To be used when a Concerned Party is pressuring you to change a decision that you’ve already made, in order to suit something that they consider “better” or “right.”

This is definitely very important for me. I’ve gone back on decisions countless times because someone has approached me and told me the way they thought I should be doing things. And I’m sad to say that I listened. Going forward, I hope to have more conviction in the decisions that I make, and more gumption to be able to stand up to people and tell them how it’s going to be, because what’s done is done. I’m not going to let myself waver out of fear of someone else’s worries, opinions and regrets.

How to Stand Up For Yourself Phrase #4: “I have faith in myself, and I believe that this is what’s right for me.”

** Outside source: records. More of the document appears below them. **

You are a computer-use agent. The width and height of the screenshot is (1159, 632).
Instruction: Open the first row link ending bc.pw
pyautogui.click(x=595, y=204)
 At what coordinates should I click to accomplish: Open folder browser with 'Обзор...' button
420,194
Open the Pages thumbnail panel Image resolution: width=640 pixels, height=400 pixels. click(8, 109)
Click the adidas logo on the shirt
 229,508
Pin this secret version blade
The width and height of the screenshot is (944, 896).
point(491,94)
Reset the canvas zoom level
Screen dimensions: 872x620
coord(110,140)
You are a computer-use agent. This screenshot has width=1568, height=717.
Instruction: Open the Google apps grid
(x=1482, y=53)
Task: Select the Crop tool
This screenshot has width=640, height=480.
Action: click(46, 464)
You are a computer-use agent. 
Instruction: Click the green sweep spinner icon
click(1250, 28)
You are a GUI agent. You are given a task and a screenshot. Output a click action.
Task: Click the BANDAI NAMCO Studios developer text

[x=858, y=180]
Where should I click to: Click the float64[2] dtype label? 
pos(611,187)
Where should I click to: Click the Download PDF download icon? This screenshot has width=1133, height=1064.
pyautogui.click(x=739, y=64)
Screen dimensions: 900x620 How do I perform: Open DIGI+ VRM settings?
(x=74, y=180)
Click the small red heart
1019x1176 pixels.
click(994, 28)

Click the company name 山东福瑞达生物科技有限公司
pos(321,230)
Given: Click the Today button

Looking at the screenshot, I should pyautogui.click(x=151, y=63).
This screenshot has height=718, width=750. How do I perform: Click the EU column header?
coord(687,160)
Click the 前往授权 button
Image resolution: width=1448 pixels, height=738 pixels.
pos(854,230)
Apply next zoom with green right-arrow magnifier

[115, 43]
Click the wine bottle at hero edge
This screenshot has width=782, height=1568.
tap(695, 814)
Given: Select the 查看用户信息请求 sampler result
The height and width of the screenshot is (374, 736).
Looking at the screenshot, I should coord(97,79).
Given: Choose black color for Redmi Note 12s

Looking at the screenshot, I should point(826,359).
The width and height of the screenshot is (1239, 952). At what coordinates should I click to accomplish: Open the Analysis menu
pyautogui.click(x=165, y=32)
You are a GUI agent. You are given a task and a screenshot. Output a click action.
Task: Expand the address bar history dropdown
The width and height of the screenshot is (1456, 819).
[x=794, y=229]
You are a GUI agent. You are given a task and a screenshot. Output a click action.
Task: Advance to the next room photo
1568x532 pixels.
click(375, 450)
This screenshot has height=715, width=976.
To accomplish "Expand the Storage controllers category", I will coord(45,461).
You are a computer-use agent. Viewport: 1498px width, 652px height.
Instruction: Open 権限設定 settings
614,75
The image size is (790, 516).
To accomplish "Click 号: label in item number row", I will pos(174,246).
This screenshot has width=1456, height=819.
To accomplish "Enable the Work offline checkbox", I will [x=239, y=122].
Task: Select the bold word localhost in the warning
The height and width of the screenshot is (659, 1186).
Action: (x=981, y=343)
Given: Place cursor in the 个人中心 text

To be used when a Concerned Party expresses doubts about your ability to choose things for yourself, or to know what’s best or even good for you.

This is the one that’s probably the most important in general. You have to believe in yourself. Because if you don’t even believe in yourself, then how are you going to expect others to believe in you? You have to have faith that you are going to make it out alright, no matter what happens. If things don’t work out, it’ll be a lesson learned. And if they do, you’ll be happier than you ever could have imagined. When you show that you have the confidence to know that what you’re doing is right, then everything else will fall into place.

Now, I’m not saying that you should completely ignore everyone else’s advice. They might have some valuable insight to pass on. I myself continue to go to many people for advice. After all, I’m just one person, and the combined experiences of several others will help me to make more informed decisions.

However, am saying that it is important to know what you think, and what you feel and believe as a person, as an independent human being living in this world. It is your own life that you have to live, after all. You can’t spend all of it going around trying to live it the way someone else thinks you should. They’re living their life that way because that’s the way they need to live it. If you feel they have something that could be of value, it is always in your best interests to listen. But you don’t have to automatically defer to someone else. Chances are they’re struggling through this crazy game of life just as much as you. And no one knows how you’re going to play the game. You have to figure those rules out for yourself.

All it takes is a little bit of courage, and a whole lot of balls. But you’ve got those. (And if you don’t, borrow them from someone until you get your own. Make sure to give them back though! Can’t have people goin around being too ballsy, now – that’s just obscene.)